Scientific classification
- Kingdom: Plantae
- Clade: Tracheophytes
- Clade: Gymnosperms
- Division: Pinophyta
- Class: Pinopsida
- Order: Pinales
- Family: Pinaceae
- Genus: Tsuga
- Species: T. diversifolia
- Binomial name: Tsuga diversifolia (Maxim.) Mast.
- Synonyms: Homotypic Synonyms Abies diversifolia Maxim. ; Pinus araragi var. diversifolia (Maxim.) Voss; Heterotypic Synonyms Abies tsuga var. nana Endl. ; Tsuga blaringhemii Flous ; Tsuga diversifolia subsp. blaringhemii (Flous) A.E.Murray;

= Tsuga diversifolia =

- Genus: Tsuga
- Species: diversifolia
- Authority: (Maxim.) Mast.
- Conservation status: LC

Species of conifer

Tsuga diversifolia, commonly known as northern Japanese hemlock, is a species of conifer in the pine family, Pinaceae. It is native to the Japanese islands of Honshū, Kyūshū, and Shikoku. In Europe and North America, the species is sometimes employed as tree for the garden and has been in cultivation since 1861.

==Description==
Tsuga diversifolia is a coniferous tree that attains heights of 25 m. The crown is narrow, dense and conical. Young shoots are short, palely pubescent and bright orange to red-brown in colour. The densely arranged needles are linear-oblong and 5 to 15 mm long and up to 2.4 mm wide. They are a dark green in colour, glossy and furrowed above with two chalk white stomatal bands below.

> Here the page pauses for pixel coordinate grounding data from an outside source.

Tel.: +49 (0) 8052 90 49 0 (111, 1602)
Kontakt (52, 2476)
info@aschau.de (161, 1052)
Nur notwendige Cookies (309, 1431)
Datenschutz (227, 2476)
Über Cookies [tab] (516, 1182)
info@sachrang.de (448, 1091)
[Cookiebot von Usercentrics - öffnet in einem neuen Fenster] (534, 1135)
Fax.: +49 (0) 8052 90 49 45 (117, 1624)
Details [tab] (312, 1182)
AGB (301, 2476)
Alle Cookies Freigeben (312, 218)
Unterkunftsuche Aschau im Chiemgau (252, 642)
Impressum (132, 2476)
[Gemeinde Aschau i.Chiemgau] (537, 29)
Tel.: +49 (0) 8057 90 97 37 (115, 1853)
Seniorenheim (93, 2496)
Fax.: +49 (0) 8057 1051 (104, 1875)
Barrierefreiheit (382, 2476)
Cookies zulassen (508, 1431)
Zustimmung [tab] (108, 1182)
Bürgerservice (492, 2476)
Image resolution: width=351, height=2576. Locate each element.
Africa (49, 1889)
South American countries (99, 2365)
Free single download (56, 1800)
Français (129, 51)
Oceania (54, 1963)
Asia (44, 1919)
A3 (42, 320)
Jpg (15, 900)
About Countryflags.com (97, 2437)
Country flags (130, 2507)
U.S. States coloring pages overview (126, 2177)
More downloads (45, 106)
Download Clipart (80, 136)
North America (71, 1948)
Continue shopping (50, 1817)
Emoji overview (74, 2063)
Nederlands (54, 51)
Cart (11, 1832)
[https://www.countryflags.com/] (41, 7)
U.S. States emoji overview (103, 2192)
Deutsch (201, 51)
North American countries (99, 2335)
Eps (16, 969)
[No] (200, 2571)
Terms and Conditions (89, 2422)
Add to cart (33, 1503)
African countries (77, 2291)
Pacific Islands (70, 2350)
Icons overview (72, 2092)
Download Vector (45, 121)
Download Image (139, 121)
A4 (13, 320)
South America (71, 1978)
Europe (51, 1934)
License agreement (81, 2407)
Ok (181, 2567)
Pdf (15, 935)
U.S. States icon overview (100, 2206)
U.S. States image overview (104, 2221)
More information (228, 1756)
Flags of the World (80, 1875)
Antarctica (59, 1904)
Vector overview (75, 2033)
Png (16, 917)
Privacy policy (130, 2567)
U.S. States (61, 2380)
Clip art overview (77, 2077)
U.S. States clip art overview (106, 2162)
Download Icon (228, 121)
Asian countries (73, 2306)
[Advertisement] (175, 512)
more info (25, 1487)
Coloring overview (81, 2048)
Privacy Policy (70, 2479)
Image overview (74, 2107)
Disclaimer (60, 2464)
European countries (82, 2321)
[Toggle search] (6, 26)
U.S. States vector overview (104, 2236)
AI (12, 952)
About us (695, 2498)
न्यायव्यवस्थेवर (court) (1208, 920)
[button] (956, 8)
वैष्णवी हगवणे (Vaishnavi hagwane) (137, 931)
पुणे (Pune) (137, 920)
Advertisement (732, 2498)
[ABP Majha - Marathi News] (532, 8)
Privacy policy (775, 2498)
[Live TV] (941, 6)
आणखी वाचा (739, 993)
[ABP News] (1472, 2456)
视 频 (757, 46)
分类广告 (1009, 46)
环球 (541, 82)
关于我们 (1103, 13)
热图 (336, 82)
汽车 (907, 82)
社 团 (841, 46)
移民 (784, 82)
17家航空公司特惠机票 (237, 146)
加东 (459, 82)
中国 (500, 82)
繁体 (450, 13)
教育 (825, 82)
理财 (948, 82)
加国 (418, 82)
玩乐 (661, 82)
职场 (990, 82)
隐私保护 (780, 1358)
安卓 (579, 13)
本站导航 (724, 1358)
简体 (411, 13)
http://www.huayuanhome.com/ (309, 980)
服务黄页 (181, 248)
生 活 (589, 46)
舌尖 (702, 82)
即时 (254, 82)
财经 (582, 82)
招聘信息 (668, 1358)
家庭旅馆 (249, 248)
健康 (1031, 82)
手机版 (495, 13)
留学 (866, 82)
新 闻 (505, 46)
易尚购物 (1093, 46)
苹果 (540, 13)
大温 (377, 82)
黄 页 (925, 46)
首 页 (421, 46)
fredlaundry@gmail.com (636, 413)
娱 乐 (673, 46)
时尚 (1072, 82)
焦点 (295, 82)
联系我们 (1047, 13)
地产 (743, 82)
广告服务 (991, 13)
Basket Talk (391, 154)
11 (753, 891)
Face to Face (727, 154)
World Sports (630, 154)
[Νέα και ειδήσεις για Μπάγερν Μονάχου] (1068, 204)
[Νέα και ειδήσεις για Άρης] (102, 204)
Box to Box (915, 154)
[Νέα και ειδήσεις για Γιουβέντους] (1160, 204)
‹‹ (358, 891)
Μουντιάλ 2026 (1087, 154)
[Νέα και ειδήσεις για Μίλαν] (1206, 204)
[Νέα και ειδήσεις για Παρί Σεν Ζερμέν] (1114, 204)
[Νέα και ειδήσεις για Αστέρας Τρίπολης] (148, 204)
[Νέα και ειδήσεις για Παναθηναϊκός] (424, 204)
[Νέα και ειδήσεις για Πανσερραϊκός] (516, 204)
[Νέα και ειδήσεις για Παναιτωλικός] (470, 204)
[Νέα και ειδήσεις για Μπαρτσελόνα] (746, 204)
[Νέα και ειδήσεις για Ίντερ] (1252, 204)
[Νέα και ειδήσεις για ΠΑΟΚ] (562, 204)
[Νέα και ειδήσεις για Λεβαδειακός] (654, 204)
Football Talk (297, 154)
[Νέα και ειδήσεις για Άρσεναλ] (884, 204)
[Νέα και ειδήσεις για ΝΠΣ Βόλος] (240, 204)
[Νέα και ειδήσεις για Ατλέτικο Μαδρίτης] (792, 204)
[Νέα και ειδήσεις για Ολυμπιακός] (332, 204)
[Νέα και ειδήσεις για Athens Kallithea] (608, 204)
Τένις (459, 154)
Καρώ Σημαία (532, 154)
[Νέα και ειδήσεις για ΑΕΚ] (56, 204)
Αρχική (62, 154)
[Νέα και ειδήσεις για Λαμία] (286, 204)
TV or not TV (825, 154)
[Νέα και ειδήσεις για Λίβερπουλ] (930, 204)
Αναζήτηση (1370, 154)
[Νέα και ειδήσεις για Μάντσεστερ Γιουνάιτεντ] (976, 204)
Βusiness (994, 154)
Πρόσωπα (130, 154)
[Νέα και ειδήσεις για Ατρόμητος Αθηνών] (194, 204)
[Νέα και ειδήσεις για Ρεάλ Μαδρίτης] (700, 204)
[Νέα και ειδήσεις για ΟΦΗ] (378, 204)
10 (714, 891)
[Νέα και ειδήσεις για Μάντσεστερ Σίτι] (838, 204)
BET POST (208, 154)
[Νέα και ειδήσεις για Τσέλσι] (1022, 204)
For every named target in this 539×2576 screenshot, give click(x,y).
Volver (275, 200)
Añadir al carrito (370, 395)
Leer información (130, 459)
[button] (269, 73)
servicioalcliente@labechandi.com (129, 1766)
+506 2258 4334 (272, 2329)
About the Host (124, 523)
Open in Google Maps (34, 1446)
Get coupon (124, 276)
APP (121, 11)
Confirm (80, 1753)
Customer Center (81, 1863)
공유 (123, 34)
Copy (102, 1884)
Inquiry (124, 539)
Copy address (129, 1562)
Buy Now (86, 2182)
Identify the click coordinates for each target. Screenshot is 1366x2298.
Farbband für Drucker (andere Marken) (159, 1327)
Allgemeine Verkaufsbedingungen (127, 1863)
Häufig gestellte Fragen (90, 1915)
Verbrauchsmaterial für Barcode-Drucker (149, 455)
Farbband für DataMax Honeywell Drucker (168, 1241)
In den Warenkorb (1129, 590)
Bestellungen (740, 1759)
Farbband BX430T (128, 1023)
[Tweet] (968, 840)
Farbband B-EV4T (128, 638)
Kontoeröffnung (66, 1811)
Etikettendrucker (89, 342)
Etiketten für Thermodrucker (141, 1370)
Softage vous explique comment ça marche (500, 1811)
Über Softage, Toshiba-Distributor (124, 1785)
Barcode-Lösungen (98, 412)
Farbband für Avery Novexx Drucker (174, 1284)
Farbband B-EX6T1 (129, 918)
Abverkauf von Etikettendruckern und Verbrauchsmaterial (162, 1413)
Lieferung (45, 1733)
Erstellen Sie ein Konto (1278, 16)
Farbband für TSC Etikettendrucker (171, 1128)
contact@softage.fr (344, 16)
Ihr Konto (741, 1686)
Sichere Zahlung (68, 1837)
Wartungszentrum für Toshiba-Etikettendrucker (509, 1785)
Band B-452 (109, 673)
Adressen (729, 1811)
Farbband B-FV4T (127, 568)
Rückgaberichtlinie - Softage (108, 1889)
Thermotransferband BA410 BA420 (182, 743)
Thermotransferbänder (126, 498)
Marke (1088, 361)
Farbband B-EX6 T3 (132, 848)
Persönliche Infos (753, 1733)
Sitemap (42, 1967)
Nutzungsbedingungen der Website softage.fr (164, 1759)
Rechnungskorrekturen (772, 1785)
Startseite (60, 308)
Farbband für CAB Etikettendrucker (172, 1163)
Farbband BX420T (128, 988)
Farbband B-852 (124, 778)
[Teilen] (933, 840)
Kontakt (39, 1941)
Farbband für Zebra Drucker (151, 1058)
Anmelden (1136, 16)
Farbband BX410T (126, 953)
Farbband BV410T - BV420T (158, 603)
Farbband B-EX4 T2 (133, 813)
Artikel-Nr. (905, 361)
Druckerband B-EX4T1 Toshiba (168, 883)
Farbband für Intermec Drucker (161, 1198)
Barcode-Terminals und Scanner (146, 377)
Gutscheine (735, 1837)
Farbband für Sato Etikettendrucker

The bark is an orange-brown in colour, shallowly fissured and vertically peeling. The buds are a deep purple red. The dull purple, ovoid male cones are terminal on either long or short shoots. They measure about 5 mm and as they mature become pale green with the centre and margin of each scale being purple. The female cones are 1.8 to 2.8 cm long, cylindric-ovoid, and nearly sessile. They are dark brown, pendulous and the scales are slightly convex and ridged.